### Task instructions
Count the lines in the listing below that contain the string "Viewport", and give only the number.

==================================================

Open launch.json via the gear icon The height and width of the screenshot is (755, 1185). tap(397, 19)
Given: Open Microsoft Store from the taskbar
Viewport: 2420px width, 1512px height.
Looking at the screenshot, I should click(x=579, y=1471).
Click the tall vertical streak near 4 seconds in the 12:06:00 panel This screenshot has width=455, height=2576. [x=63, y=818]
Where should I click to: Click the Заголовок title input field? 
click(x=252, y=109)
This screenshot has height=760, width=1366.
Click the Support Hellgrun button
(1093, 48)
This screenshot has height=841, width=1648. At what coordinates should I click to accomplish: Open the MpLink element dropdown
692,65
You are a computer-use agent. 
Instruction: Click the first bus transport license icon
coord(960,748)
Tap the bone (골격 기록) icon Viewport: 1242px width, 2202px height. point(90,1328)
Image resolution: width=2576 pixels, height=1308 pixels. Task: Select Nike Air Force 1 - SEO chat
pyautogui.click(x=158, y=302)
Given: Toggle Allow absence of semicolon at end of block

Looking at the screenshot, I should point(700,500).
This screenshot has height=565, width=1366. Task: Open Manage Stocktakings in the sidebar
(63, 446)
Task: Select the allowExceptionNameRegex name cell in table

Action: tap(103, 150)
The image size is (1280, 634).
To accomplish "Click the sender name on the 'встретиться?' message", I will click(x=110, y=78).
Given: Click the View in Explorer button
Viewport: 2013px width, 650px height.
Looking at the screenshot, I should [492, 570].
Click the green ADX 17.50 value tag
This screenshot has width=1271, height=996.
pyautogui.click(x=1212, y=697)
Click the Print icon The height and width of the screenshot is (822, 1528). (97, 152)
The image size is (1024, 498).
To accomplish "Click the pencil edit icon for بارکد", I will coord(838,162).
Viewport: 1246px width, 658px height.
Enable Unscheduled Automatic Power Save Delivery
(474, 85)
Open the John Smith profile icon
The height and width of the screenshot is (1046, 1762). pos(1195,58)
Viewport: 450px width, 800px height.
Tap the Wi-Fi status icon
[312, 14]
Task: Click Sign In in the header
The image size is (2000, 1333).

==================================================

### Problem solution
5